====== Textausschnitt ======

Thriller um verschwundenen Bericht

■ Neue Enthüllungen in Südafrika über die Beteiligung des militärischen Geheimdienstes an illegalen Aktivitäten

Johannesburg (taz) – Ein bislang streng geheimer Untersuchungsbericht in Südafrika belegt, daß die Apartheid-Armee und ihre Geheimdienste bis weit in die 90er Jahre hinein in Aktionen einer illegalen „Dritten Kraft“ verstrickt waren. Mit einer Veröffentlichung der linksliberalen Wochenzeitung Weekly Mail and Guardian vom Freitag ist außerdem erwiesen, daß es den sogenannten Steyn-Bericht tatsächlich in schriftlicher Form gibt. Darum war in den vergangenen Wochen ein Verwirrspiel inszeniert worden, das jedem Thriller zur Ehre gereichen würde.

====== Bereitgestellte Einträge ======

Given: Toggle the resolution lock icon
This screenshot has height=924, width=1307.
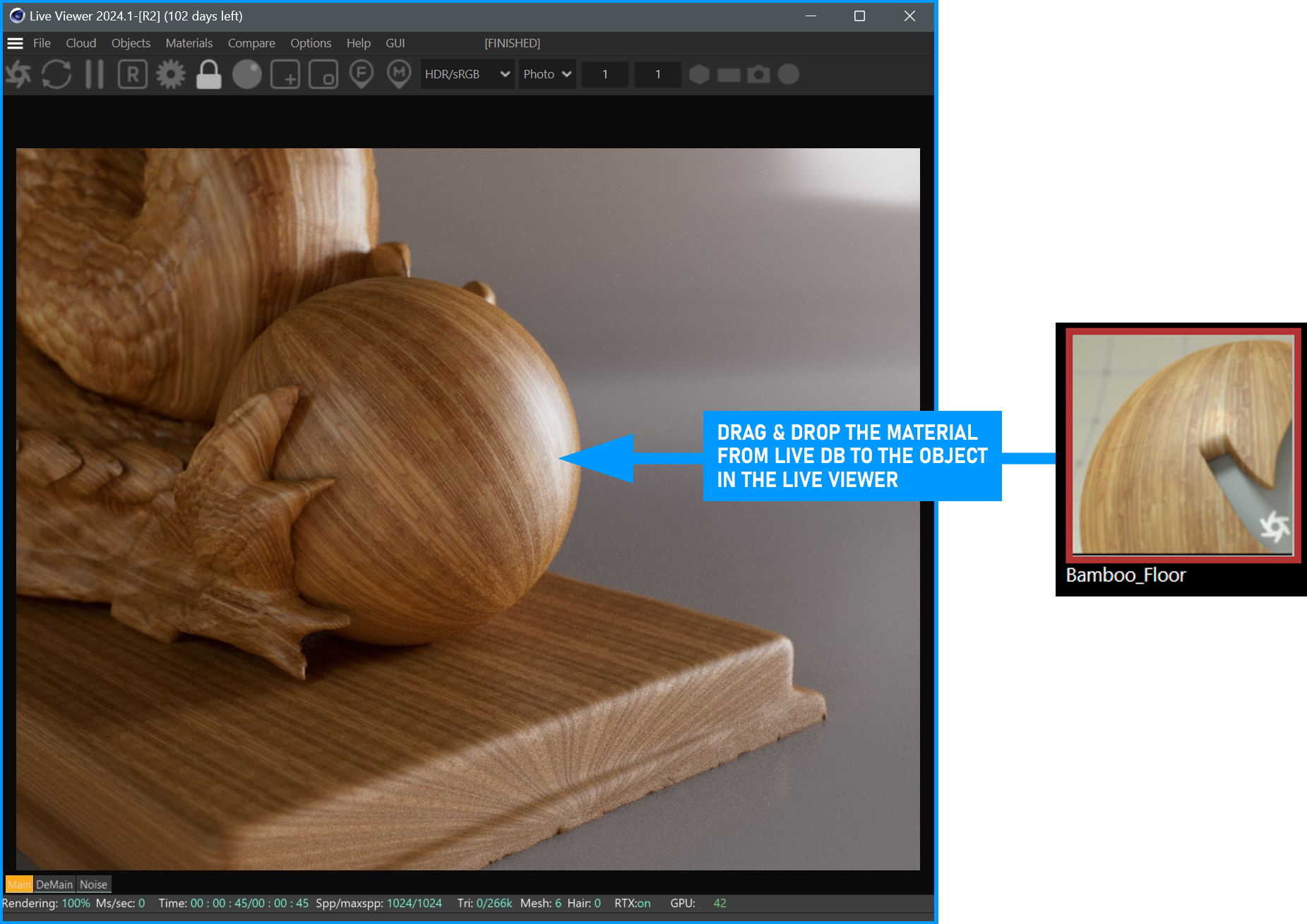Looking at the screenshot, I should coord(208,74).
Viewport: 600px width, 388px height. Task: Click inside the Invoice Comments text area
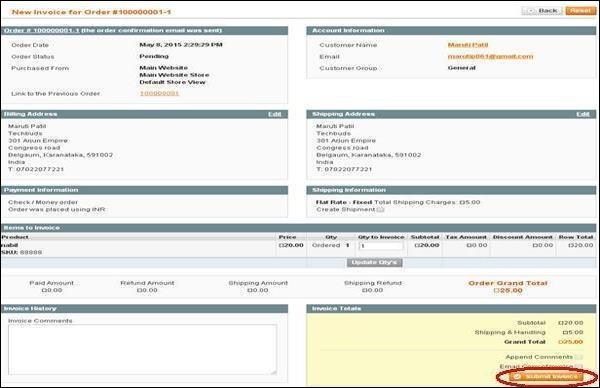coord(142,350)
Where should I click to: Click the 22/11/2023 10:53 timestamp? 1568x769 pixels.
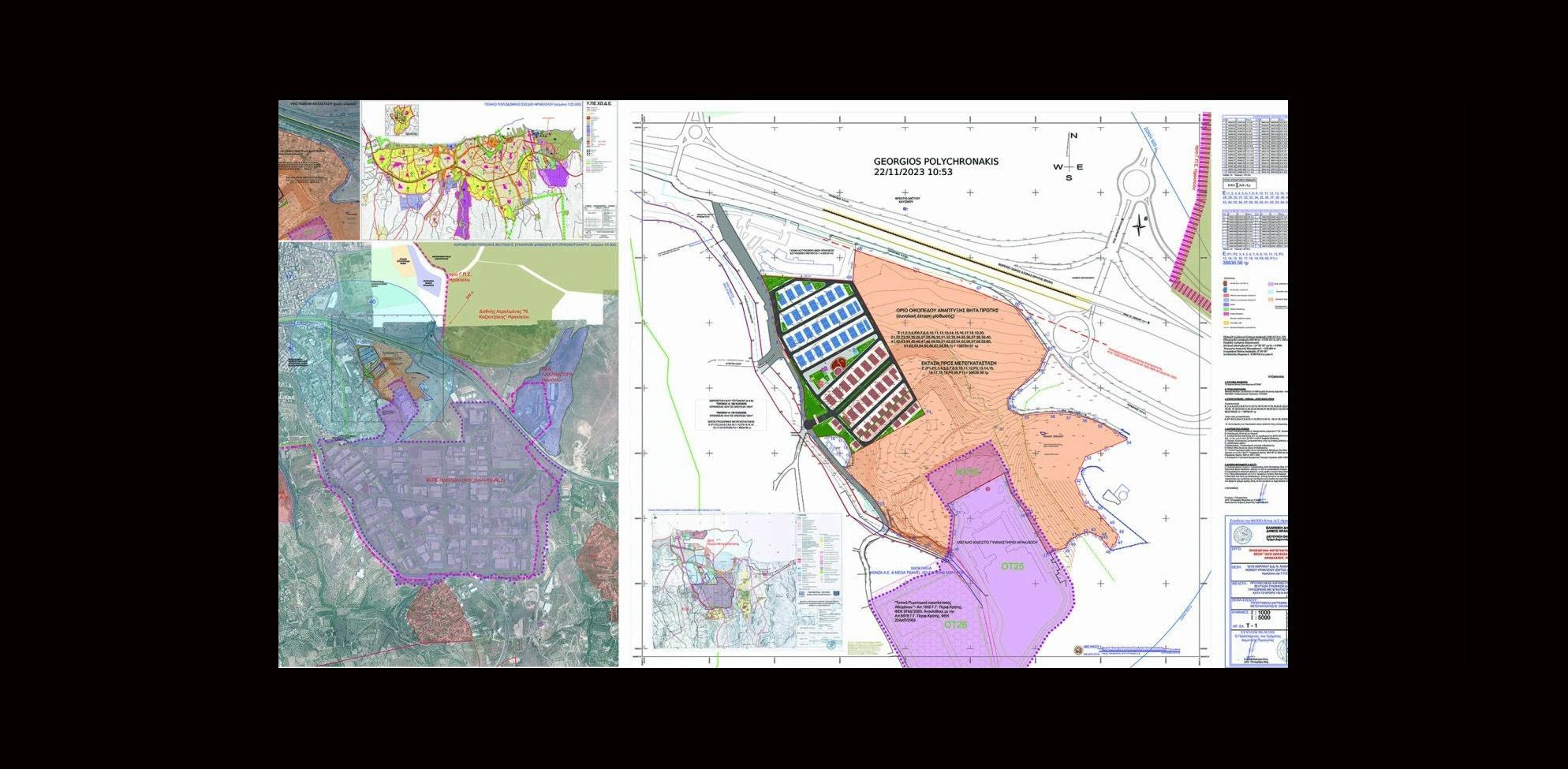(x=913, y=172)
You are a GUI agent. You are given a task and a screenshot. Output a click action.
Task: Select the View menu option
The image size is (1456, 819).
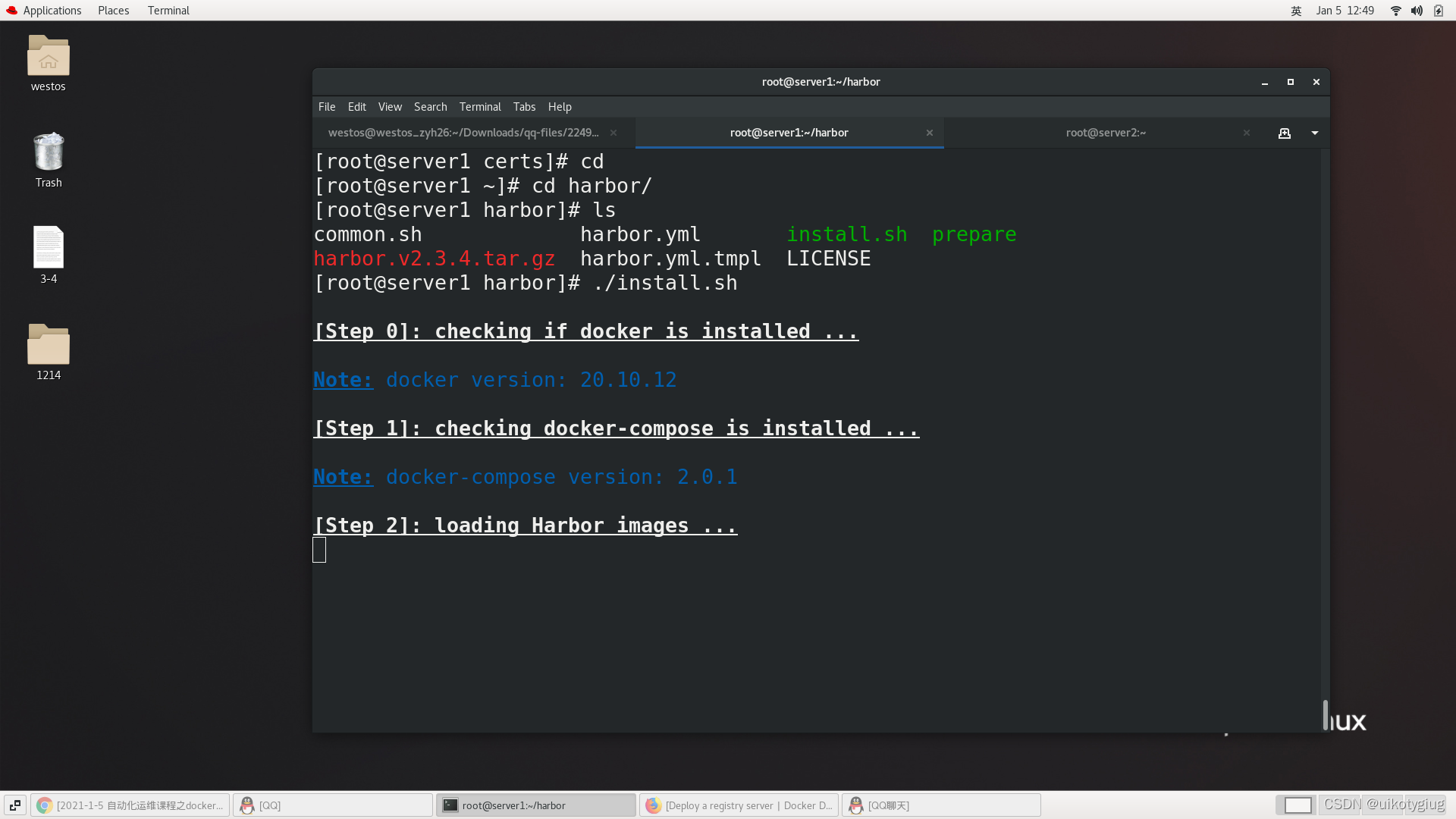pos(390,106)
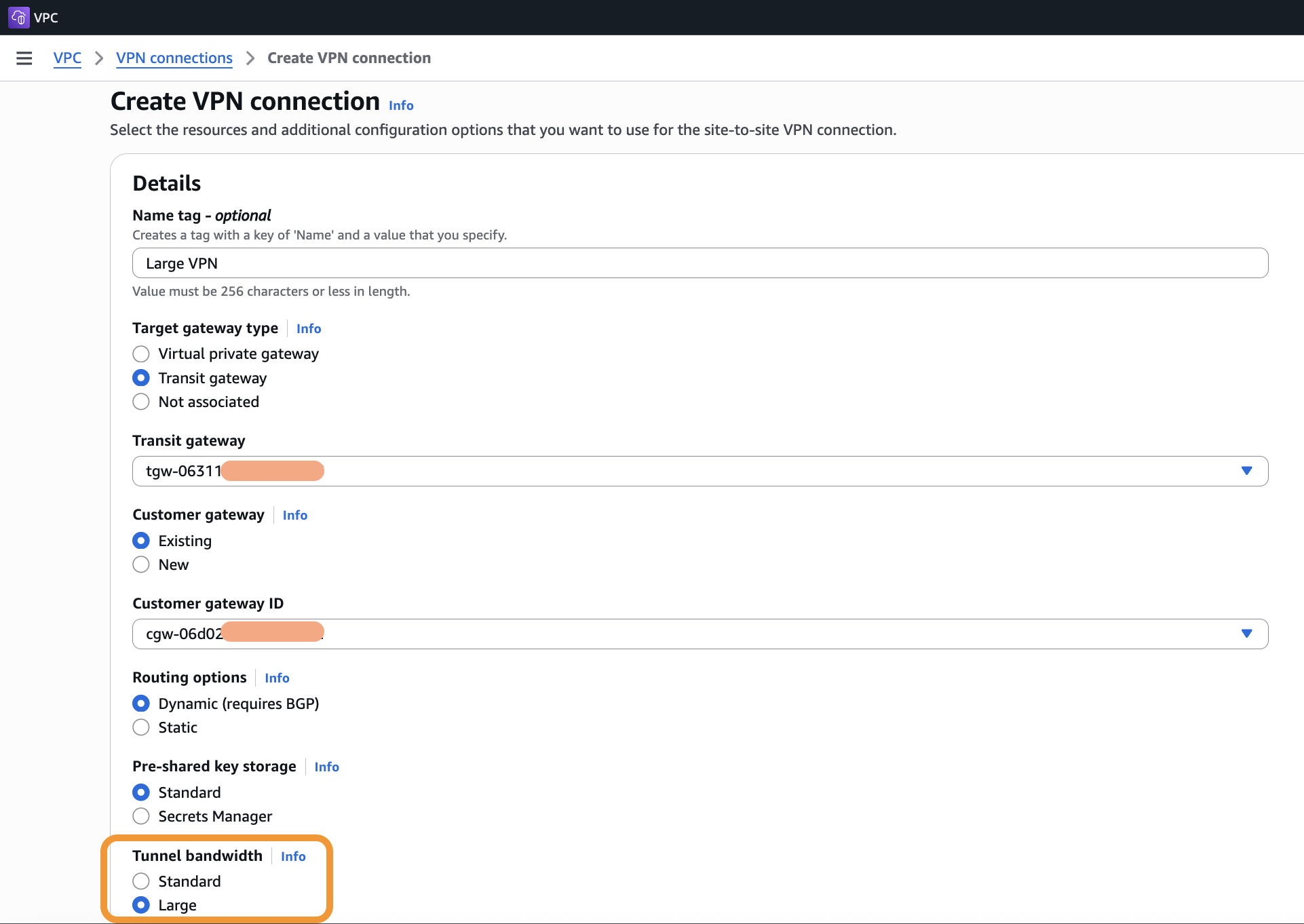Open Target gateway type Info link
The image size is (1304, 924).
click(308, 329)
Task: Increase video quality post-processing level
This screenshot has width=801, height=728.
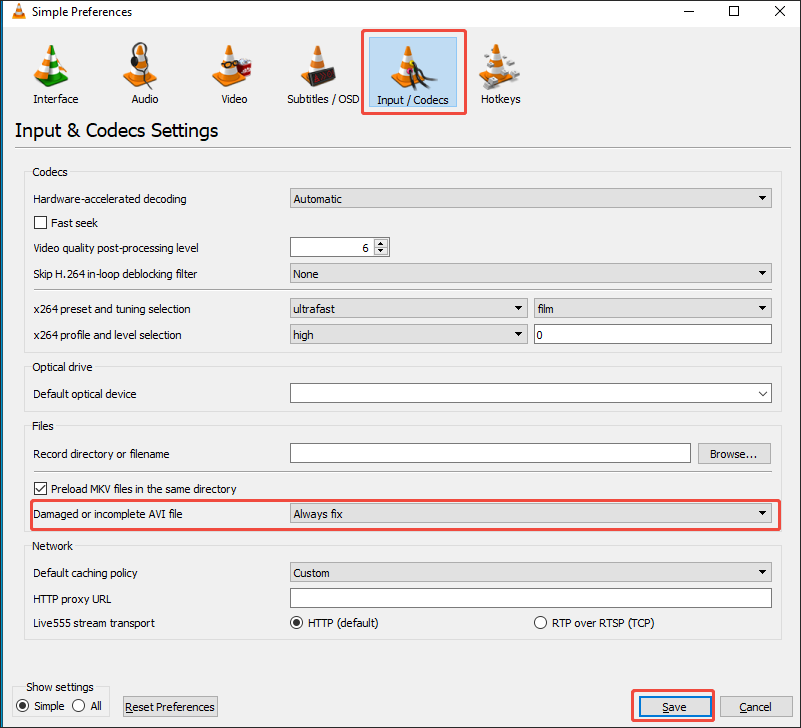Action: [381, 242]
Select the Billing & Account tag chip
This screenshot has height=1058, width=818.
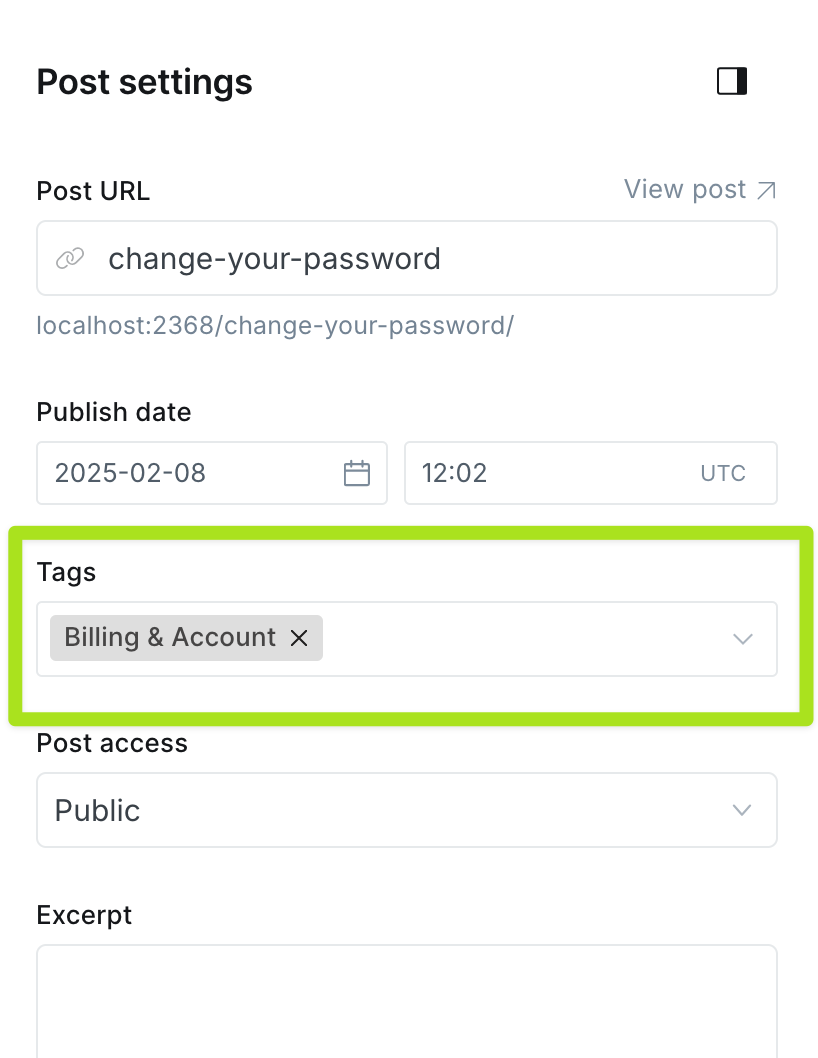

======

§ **Aufgaben**:
A) In welcher Zeitung erschien laut dem Textausschnitt die Veröffentlichung vom Freitag?
B) Übersetze diesen Satz aus dem Textausschnitt ins Englische: „Darum war in den vergangenen Wochen ein Verwirrspiel inszeniert worden, das jedem Thriller zur Ehre gereichen würde.“
C) Gib den folgenden Teil des Textausschnitts wortgetreu wieder: Beginne bei den Worten "Thriller um verschwundenen" und höre nach "Ehre gereichen würde." auf.
Die Einträge sind eigenständiges Material und gehören nicht zum Textausschnitt.

§ **Antworten je Aufgabe**:
A) In der linksliberalen Wochenzeitung Weekly Mail and Guardian.

B) Over the past few weeks, a game of confusion had been staged around it that would do credit to any thriller.

C)
Thriller um verschwundenen Bericht

■ Neue Enthüllungen in Südafrika über die Beteiligung des militärischen Geheimdienstes an illegalen Aktivitäten

Johannesburg (taz) – Ein bislang streng geheimer Untersuchungsbericht in Südafrika belegt, daß die Apartheid-Armee und ihre Geheimdienste bis weit in die 90er Jahre hinein in Aktionen einer illegalen „Dritten Kraft“ verstrickt waren. Mit einer Veröffentlichung der linksliberalen Wochenzeitung Weekly Mail and Guardian vom Freitag ist außerdem erwiesen, daß es den sogenannten Steyn-Bericht tatsächlich in schriftlicher Form gibt. Darum war in den vergangenen Wochen ein Verwirrspiel inszeniert worden, das jedem Thriller zur Ehre gereichen würde.